“O El Niño elevará ainda mais as temperaturas globais”, afirmou o cientista da OMM, Álvaro Silva. “Historicamente, as temperaturas globais tendem a atingir recordes durante os anos de El Niño.”
Os pontos principais incluem:
– O fenômeno El Niño está surgindo no Pacífico tropical.
– Prevê-se um rápido desenvolvimento entre julho e setembro.
– O fenômeno normalmente atinge seu pico entre novembro e fevereiro.
– Os países são instados a atender aos alertas da OMM para proteger vidas e meios de subsistência.
A mais recente atualização climática sazonal global da OMM indica que condições robustas de El Niño provavelmente se desenvolverão rapidamente de julho a setembro, com "alta confiança" nessa previsão. Essa projeção se baseia em previsões multimodelo de colaboradores da OMM, que sugerem um "aumento consistente e significativo nas temperaturas oceânicas" em todo o Pacífico equatorial central e oriental. Anomalias sazonais médias da temperatura da superfície do mar nas áreas monitoradas devem ultrapassar 2°C.
As variações regionais também são preocupantes. Em terra, a situação é alarmante. "Ao entrarmos na primeira semana de julho, estamos começando o que normalmente é o mês mais quente do ano", informou Clare Nullis, porta-voz da OMM (Organização Meteorológica Mundial), a jornalistas em Genebra. "No entanto, já testemunhamos temperaturas recordes em várias partes da Europa em junho; por exemplo, a Alemanha estabeleceu um novo recorde nacional de 41.7°C no último fim de semana."

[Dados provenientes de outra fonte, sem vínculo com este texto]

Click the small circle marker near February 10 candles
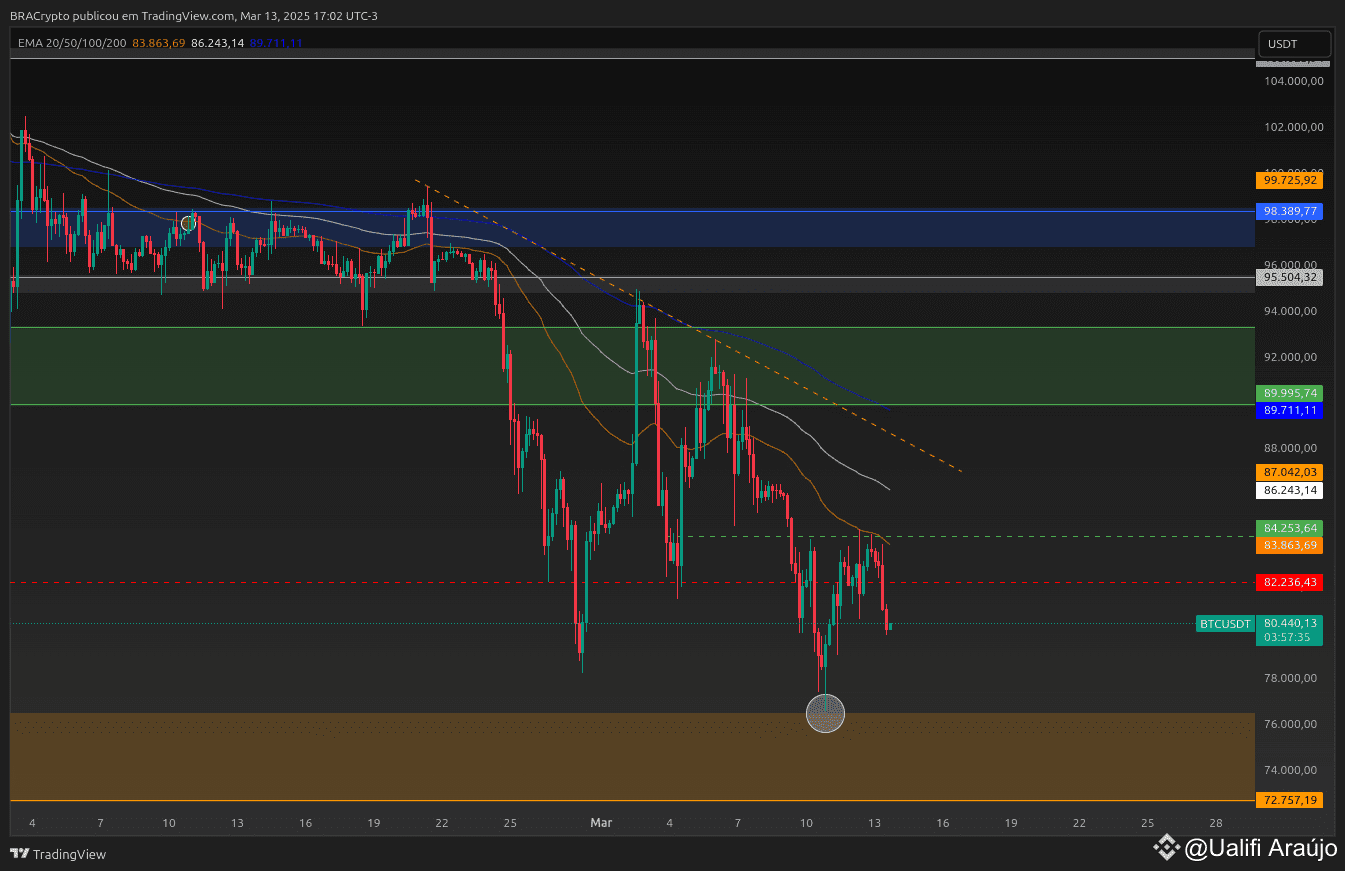Image resolution: width=1345 pixels, height=871 pixels. (x=189, y=223)
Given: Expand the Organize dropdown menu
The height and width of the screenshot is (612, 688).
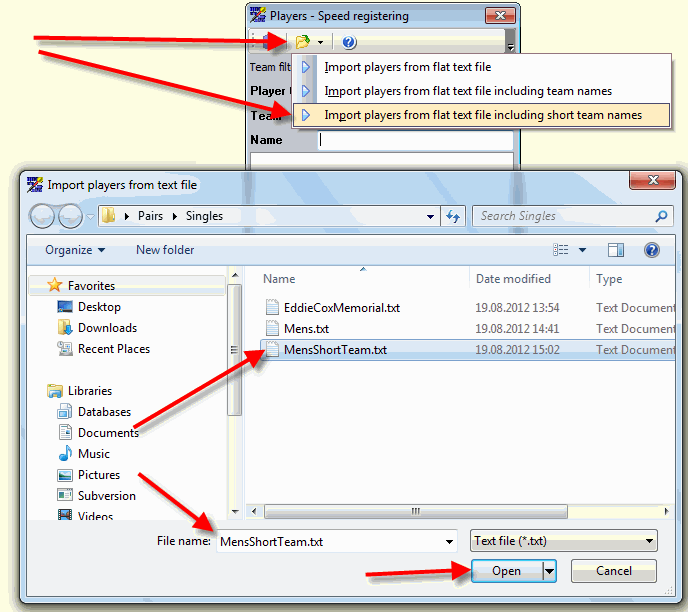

A atualização da OMM (Organização Meteorológica Mundial) chama a atenção para uma "onda de calor prolongada e perigosa" que afeta o centro e o leste dos Estados Unidos, e que deve durar até o final desta semana e se estender até o feriado do Dia da Independência, conforme observado pelo Serviço Nacional de Meteorologia dos EUA.
Além disso, condições climáticas abaixo da média são prováveis na América Central e no Caribe, bem como em toda a América do Norte e do Sul. Partes da Indonésia e do Sudeste Asiático também devem apresentar clima mais seco durante a estação das monções; no entanto, prevê-se um clima mais úmido na África Oriental durante a estação chuvosa, de setembro a dezembro. O Dipolo do Oceano Índico, outro fator climático significativo, pode contribuir para chuvas acima da média e possíveis inundações na África Oriental.
O alerta de El Niño levou a uma “mobilização sem precedentes” da OMM (Organização Meteorológica Mundial), seus membros globais e parceiros regionais de centros climáticos para auxiliar os governos com previsões oportunas, visando salvar vidas e salvaguardar meios de subsistência, segundo a agência.
“Temos uma janela limitada para preparação e ação precoce, e essa janela está se fechando em algumas áreas”, enfatizou o Sr. Silva, da OMM. Para as regiões que enfrentam seca, as prioridades devem incluir garantir o abastecimento suficiente de água para a agricultura, a produção de energia e outras atividades essenciais.
El Niño e La Niña representam fases opostas da Oscilação Sul do El Niño (ENSO), um dos fatores climáticos mais importantes. Esse fenômeno natural é caracterizado por temperaturas da superfície do mar acima da média no Pacífico equatorial central e oriental.
Os fenômenos El Niño normalmente ocorrem a cada dois a sete anos e costumam durar de nove a doze meses. Geralmente começam a se desenvolver entre março e junho, atingem sua intensidade máxima entre novembro e fevereiro e têm seu impacto mais significativo nas temperaturas globais no ano seguinte ao seu início.
As consequências do El Niño podem variar de acordo com sua intensidade, duração, época de ocorrência e suas interações com outros fatores de variabilidade climática, como o Dipolo do Oceano Índico. Nem todas as regiões são afetadas da mesma forma e, mesmo dentro da mesma área, os efeitos podem ser diferentes. "Eventos climáticos extremos ainda podem ocorrer mesmo quando o ENSO está neutro", explica a OMM (Organização Meteorológica Mundial).
A agência classifica os fenômenos El Niño e La Niña como fracos, moderados, fortes ou muito fortes. "A intensidade do El Niño é crucial porque aumenta a probabilidade de eventos climáticos extremos em diferentes regiões do mundo, agravada pelas mudanças climáticas de longo prazo causadas pela ação humana", destacou o Sr. Silva, da OMM.